**BRANO**

L’anamour: l’impeccabile progetto di eleganza quotidiana di Jane Birkin

L’attrice, cantante e modella inglese diventata simbolo parigino è stata una arbiter elegantiae capace di influenzare la storia del costume con classe e disinvoltura.

Quando si fanno i conti con l’abusato e inflazionato termine di ‘icona’, con quei volti-santino che hanno saputo diventare significanti di un ben preciso spaccato storico e del costume, si finisce spesso per pescare dai ‘60. A pescarci come i numeri di una lotteria un bambino bendato in sagra da una cesta di vimini intrecciato, sapendo che comunque vada si vincerà. Tra questi, proprio con una borsa di vimini intrecciato in mano, c’è stata, c’è e ci sarà Jane Birkin, all’anagrafe Jane Mallory Birkin, per gli intimi Jane B, come Serge Gainsbourg, compagno di vita e dischi suavemente sussurrati, firmò una delle sue più celebri canzoni.  Scomparsa nel suo appartamento parigino all’età di 76 anni, il soggetto Birkin è stato icona nella capacità – condizione e privilegio di pochi – di trascendere la sua epoca d’oro, la sua jeunesse dorèe prima londinese poi parigina, alimentando stili e costumi sempre rinnovati, sempre atemporali come la grazia essenziale degli arrangiamenti dei suoi album o di un top in crepe bianco indossato con nonchalance su un paio di blue jeans scampanati, delle mary jane e una sigaretta che si consuma con disillusione tra le dita. Un look essenziale il cui contraltare erano i pomposi gessati e le basette arruffate di Serge Gainsbourg, le sue scarpe affusolate in pelle bianca confezionate su misura e la stella di David in argento, acquistata da Cartier e portata al collo per sbattere in faccia alla Francia più conservatrice di avercela fatta.

**ELENCO**
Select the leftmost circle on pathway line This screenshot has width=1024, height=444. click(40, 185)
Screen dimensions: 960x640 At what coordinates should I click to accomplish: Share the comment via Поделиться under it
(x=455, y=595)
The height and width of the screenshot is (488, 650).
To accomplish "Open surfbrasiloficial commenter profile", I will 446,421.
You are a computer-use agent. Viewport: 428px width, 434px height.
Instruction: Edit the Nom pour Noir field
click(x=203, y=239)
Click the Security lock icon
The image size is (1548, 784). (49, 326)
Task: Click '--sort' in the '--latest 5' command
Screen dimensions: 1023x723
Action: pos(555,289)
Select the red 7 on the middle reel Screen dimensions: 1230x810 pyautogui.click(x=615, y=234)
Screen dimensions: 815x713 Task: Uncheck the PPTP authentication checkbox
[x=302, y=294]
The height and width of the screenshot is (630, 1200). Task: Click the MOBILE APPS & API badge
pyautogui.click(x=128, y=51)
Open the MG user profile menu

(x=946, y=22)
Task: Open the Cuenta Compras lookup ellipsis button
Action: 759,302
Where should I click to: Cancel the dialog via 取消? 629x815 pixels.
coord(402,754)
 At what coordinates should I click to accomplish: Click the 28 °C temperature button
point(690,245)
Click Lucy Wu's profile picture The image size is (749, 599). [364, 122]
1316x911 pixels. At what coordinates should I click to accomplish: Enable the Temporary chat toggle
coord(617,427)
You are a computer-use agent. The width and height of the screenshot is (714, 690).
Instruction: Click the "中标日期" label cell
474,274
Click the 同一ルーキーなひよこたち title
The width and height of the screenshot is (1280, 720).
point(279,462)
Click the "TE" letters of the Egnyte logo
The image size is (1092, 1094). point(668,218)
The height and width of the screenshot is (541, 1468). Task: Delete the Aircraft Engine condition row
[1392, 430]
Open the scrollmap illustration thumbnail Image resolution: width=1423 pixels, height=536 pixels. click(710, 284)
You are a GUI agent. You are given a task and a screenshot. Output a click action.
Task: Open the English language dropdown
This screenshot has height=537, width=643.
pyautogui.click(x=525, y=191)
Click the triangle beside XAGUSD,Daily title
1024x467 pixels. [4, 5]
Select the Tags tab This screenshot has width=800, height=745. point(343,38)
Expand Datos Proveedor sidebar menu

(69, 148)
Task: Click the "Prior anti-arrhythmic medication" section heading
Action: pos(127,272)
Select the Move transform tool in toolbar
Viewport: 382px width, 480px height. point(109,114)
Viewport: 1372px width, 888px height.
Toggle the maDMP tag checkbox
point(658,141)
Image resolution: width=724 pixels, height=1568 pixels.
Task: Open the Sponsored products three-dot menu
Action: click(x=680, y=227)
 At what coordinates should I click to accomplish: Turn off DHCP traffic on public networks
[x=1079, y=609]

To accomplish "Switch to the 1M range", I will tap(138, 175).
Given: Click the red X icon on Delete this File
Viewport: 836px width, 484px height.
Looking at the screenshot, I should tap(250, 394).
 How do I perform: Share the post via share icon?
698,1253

**ESERCIZIO SCRITTO**
Trascrivi senza alcuna modifica la parte del brano su Jane Birkin che va da "L’attrice, cantante e" a "classe e disinvoltura.". Le voci riportate non servono.

**RISULTATO**
L’attrice, cantante e modella inglese diventata simbolo parigino è stata una arbiter elegantiae capace di influenzare la storia del costume con classe e disinvoltura.